Stated goal –
Rewrite the material below, replacing "GUI agent" with "UI automation agent" and leaving everything else unchanged. Omit the pictures from your output.
+ + + + +
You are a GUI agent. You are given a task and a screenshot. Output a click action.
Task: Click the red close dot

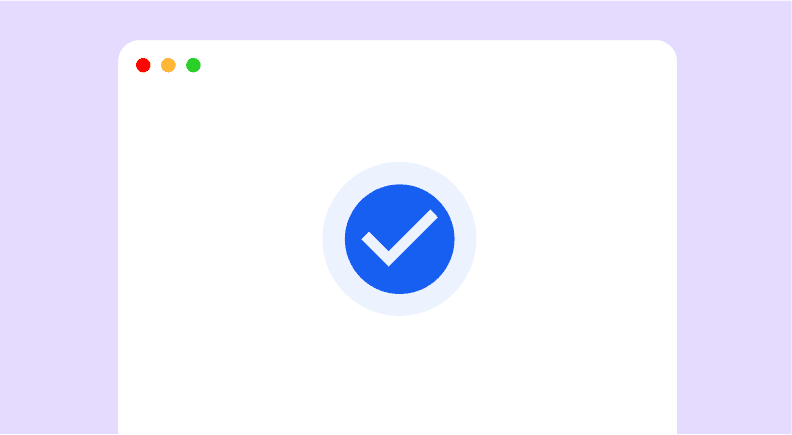[x=143, y=65]
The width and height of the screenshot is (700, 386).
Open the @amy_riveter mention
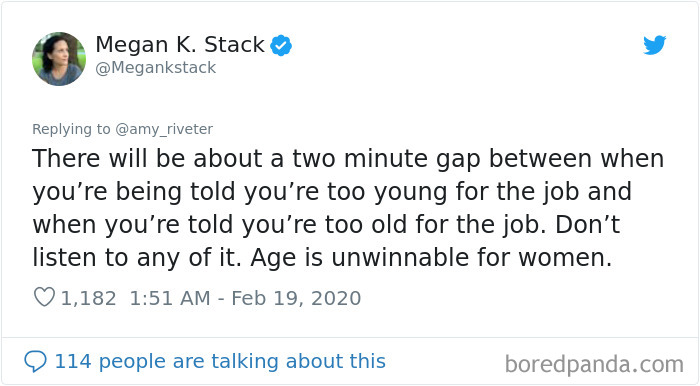pos(164,129)
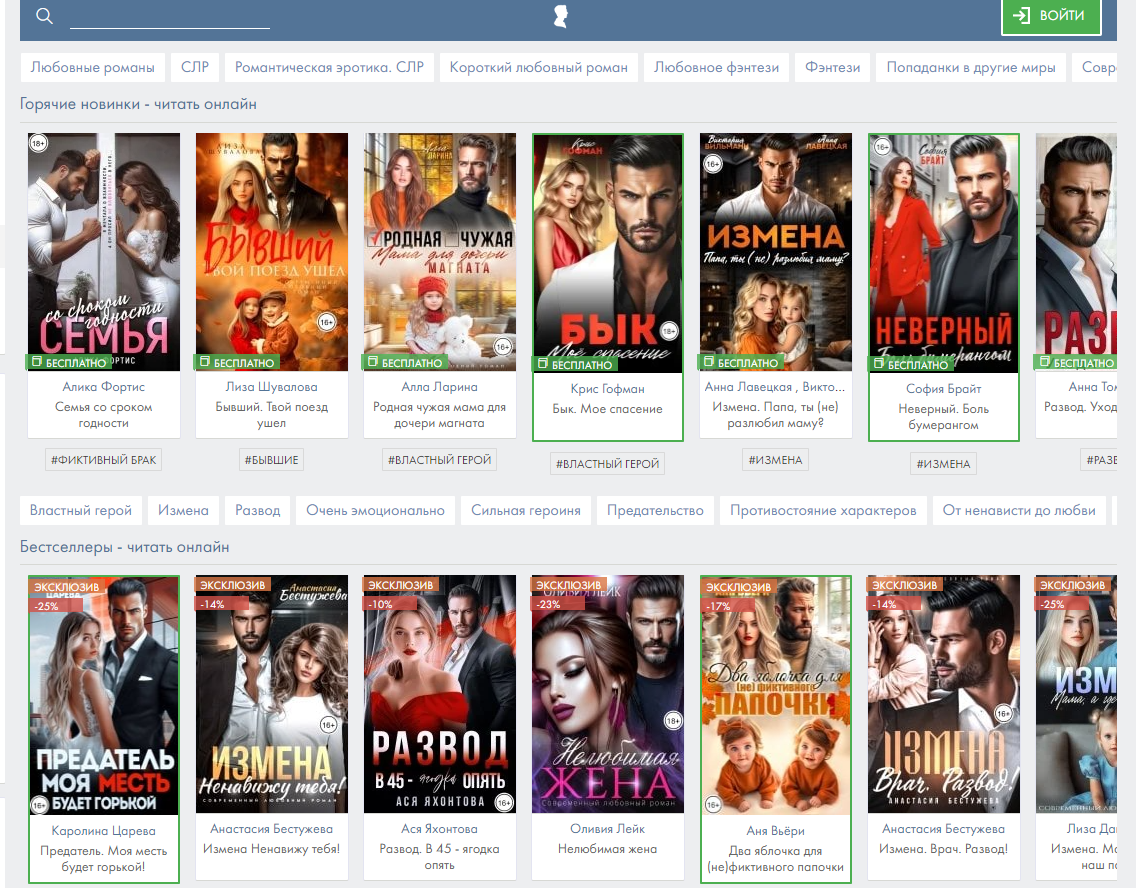Select the Любовное фэнтези genre tab
This screenshot has height=888, width=1136.
716,68
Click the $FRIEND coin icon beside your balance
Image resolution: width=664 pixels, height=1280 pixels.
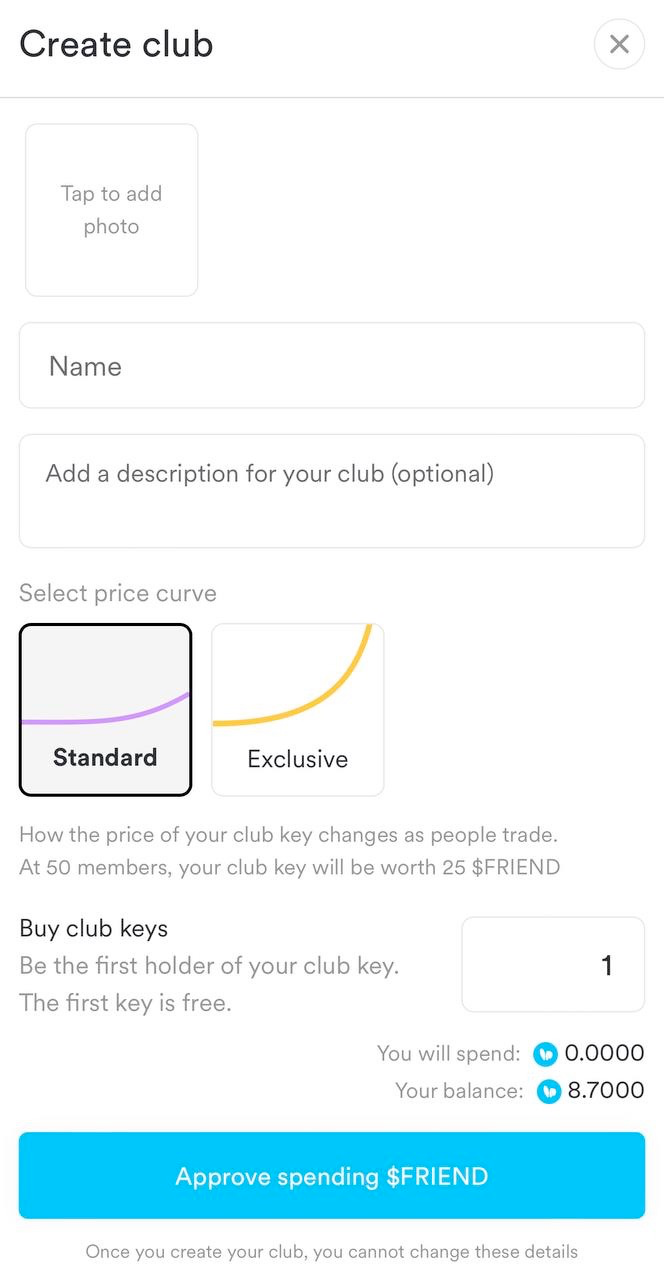tap(549, 1091)
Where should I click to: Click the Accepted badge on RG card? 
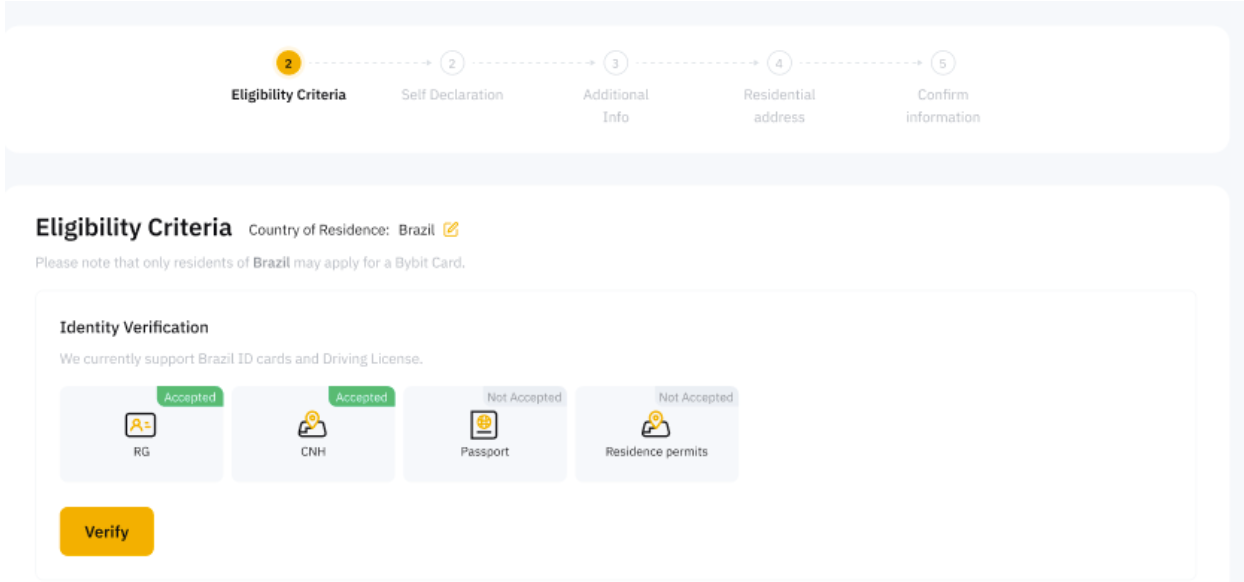click(190, 397)
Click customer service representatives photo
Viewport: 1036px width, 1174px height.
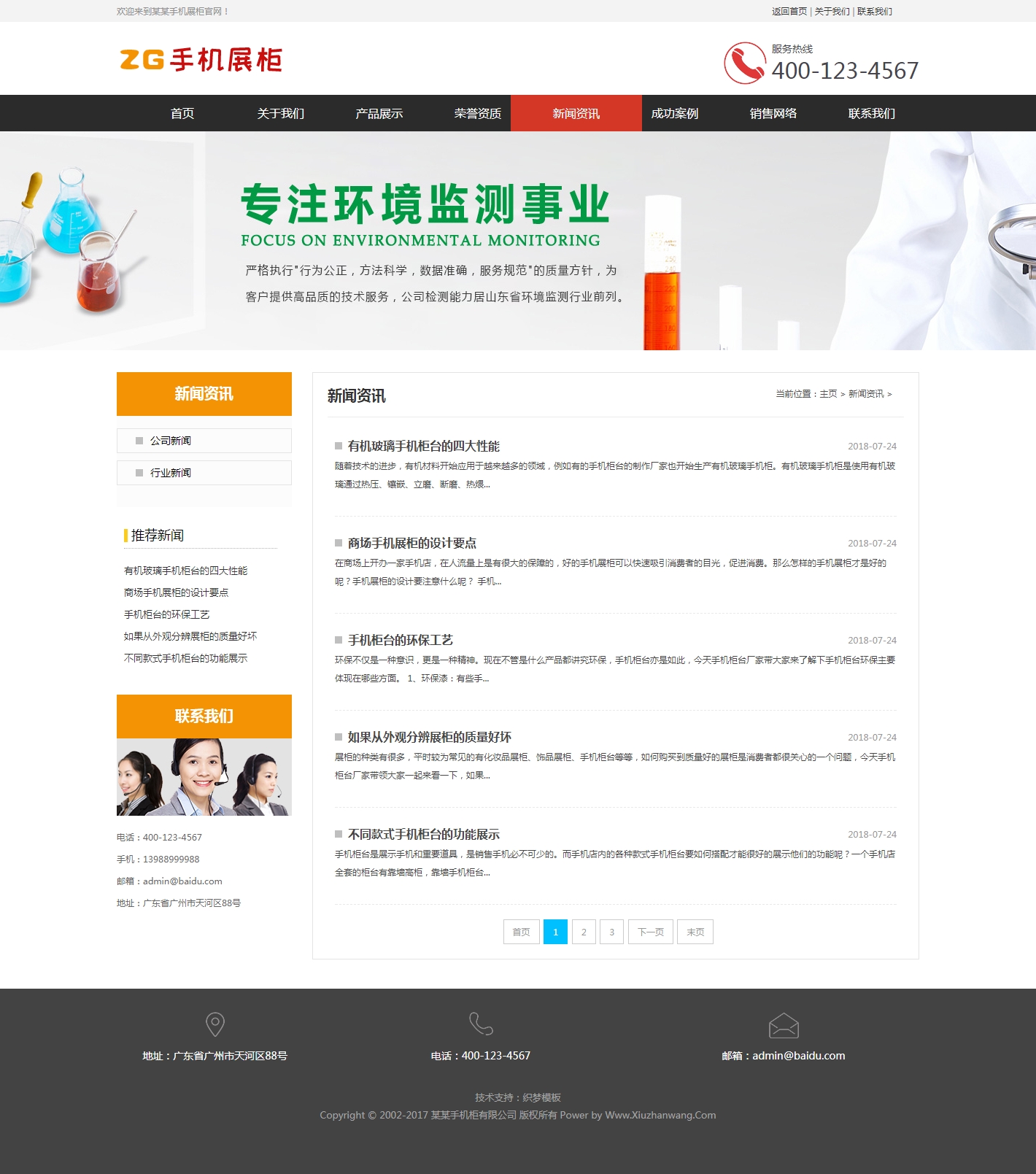(204, 777)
+ + + + +
Finished exercise –
You are a UI automation agent. You are given a task and a screenshot. Output a click action.
Task: Click the red close dot

[x=143, y=65]
The width and height of the screenshot is (700, 386).
Open the @amy_riveter mention
pos(164,129)
Select the Любовное фэнтези genre tab
This screenshot has height=888, width=1136.
716,68
Click the $FRIEND coin icon beside your balance
Image resolution: width=664 pixels, height=1280 pixels.
tap(549, 1091)
Where should I click to: Click the Accepted badge on RG card? 
click(190, 397)
Click customer service representatives photo
Viewport: 1036px width, 1174px height.
(204, 777)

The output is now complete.